Different metrics measure orthogonal quality dimensions. Cyclomatic complexity measures branching logic. Lines of code measures size. Code coverage measures test thoroughness. Coupling measures dependencies. Each metric captures a distinct aspect of code quality. High scores in one dimension do not guarantee quality in others—a small function can have high complexity; well-tested code can have poor design.

Thresholds distinguish acceptable from problematic code. Most metrics become actionable through threshold values that trigger attention or enforcement. Cyclomatic complexity above 10 suggests refactoring opportunities. Test coverage below 80% indicates insufficient testing. Duplication above 5% signals maintainability risks. These thresholds vary by team, domain, and context but provide clear quality gates.

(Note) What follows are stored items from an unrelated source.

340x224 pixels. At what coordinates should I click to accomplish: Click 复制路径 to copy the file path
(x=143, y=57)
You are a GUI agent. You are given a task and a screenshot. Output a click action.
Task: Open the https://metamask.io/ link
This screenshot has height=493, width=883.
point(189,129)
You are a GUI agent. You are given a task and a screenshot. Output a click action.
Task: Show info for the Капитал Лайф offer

Trends matter more than absolute values. A single metric snapshot provides limited insight. Tracking metrics over time reveals whether quality improves, degrades, or remains stable. Increasing complexity over sprints signals accumulating technical debt. Declining coverage indicates growing test gaps. Stable metrics suggest consistent quality practices.

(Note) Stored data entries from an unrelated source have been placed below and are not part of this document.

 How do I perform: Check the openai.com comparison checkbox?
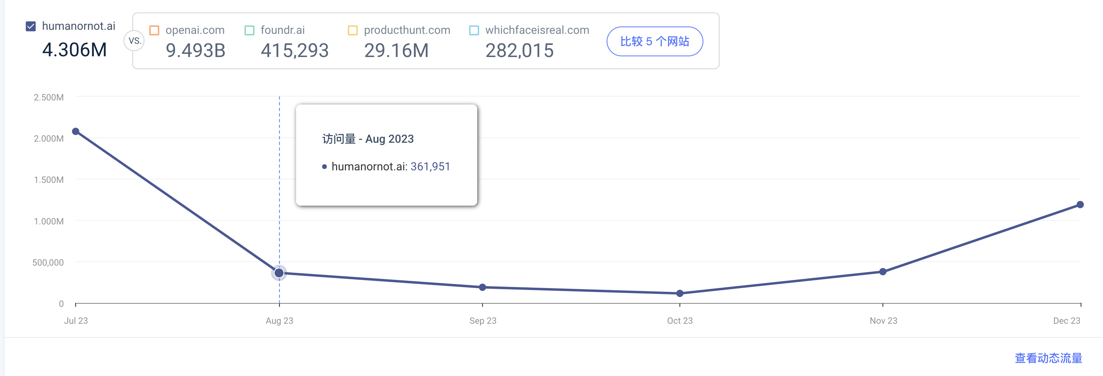click(154, 30)
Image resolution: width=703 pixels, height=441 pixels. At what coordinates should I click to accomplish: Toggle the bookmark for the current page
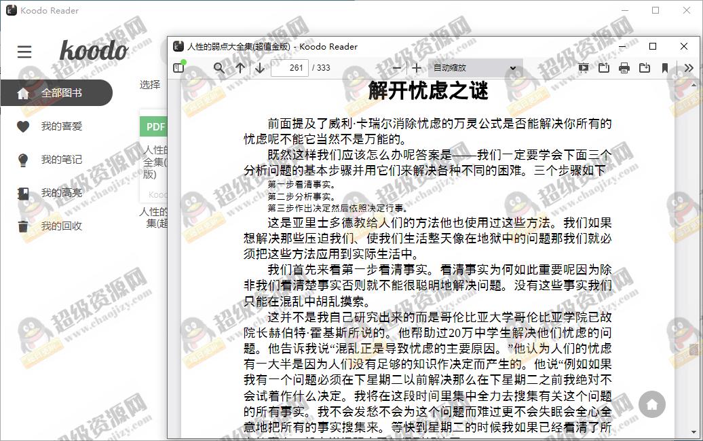point(664,68)
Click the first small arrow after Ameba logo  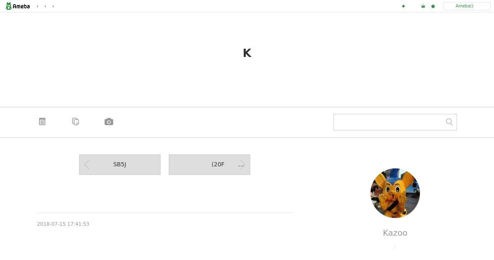point(37,6)
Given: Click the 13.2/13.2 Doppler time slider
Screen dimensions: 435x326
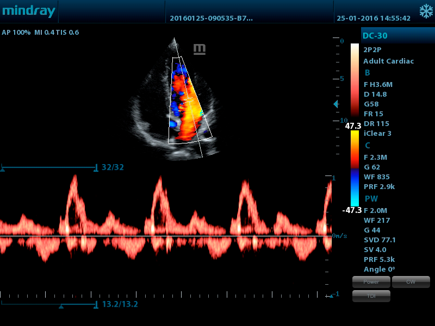Looking at the screenshot, I should click(x=49, y=304).
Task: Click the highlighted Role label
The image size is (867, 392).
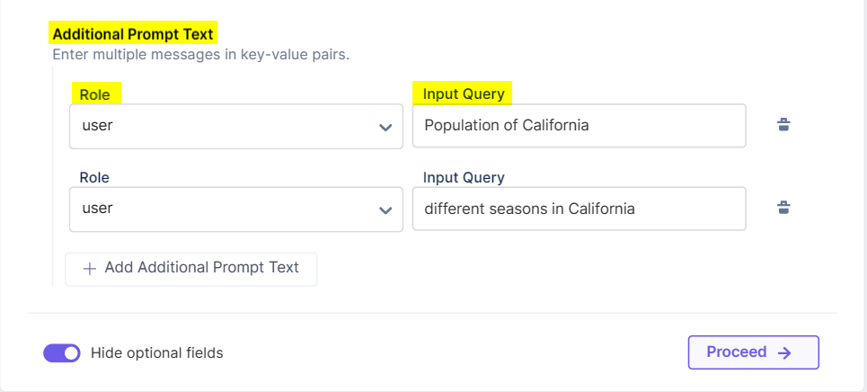Action: pyautogui.click(x=95, y=94)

Context determines metric interpretation. A cyclomatic complexity of 15 might be acceptable in complex domain logic but problematic in utility functions. 60% test coverage might suffice for proof-of-concept code but be inadequate for critical payment processing. Teams must interpret metrics within the context of risk, criticality, and development phase.

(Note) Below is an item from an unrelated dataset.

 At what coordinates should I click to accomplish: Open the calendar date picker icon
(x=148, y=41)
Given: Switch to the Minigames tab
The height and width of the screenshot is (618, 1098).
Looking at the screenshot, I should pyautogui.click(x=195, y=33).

Metrics guide investigation, not judgment. High complexity or low coverage identifies code requiring attention but does not automatically indicate bad code. Complex domain logic sometimes requires complex implementations. Legacy code might lack tests while functioning reliably. Metrics highlight where to investigate deeper, not what to condemn immediately.

Aggregation obscures important details. System-wide average complexity of 8 might hide individual functions with complexity of 40. Overall test coverage of 85% might mask critical modules with 20% coverage. Metrics must be examined at appropriate granularity to reveal actionable insights. Averages provide overview; distributions reveal problems.

Measurement changes behavior. Once teams track metrics, developers optimize for those metrics. This can improve quality when metrics align with quality goals. However, poorly chosen metrics drive dysfunctional behavior—maximizing test coverage through trivial tests, reducing complexity through inappropriate decomposition, or gaming measurements without improving actual quality.

Ruby Implementation

Ruby's dynamic nature and metaprogramming capabilities enable sophisticated code analysis tools. Multiple gems provide metric calculation, analysis, and reporting. These tools parse Ruby source code, build abstract syntax trees, and compute various measurements.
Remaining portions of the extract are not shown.